## PROBLEM
Below are records; report the number of lines among them that include the word "agent", and nothing further.

[Records excerpted from a collection]
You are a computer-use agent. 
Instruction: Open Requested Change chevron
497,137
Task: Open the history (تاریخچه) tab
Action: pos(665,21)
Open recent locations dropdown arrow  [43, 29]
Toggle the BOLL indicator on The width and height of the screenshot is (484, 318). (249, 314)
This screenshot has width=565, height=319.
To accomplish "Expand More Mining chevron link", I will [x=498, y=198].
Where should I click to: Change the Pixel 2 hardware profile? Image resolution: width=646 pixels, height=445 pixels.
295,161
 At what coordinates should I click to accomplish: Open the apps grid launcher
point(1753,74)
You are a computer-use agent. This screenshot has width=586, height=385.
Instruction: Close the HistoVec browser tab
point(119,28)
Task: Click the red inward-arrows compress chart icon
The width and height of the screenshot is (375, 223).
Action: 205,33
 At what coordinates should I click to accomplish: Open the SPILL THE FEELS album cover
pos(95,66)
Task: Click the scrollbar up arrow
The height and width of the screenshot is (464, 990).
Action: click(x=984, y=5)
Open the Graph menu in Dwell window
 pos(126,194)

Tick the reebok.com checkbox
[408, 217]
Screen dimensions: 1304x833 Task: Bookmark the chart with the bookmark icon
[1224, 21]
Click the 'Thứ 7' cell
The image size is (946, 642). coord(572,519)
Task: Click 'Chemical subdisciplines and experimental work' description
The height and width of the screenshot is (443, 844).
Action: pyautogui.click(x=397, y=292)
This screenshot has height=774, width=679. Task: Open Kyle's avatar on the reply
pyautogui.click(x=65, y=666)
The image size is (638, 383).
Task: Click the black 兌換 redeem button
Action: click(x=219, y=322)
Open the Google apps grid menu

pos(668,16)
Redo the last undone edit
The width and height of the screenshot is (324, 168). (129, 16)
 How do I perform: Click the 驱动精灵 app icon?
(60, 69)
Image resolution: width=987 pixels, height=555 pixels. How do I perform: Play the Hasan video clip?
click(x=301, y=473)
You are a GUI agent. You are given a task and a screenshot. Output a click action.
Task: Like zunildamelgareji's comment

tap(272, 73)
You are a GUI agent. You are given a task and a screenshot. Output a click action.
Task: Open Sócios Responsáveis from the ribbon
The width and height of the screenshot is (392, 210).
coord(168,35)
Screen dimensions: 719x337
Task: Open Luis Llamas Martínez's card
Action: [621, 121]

## ANSWER TO THE PROBLEM
4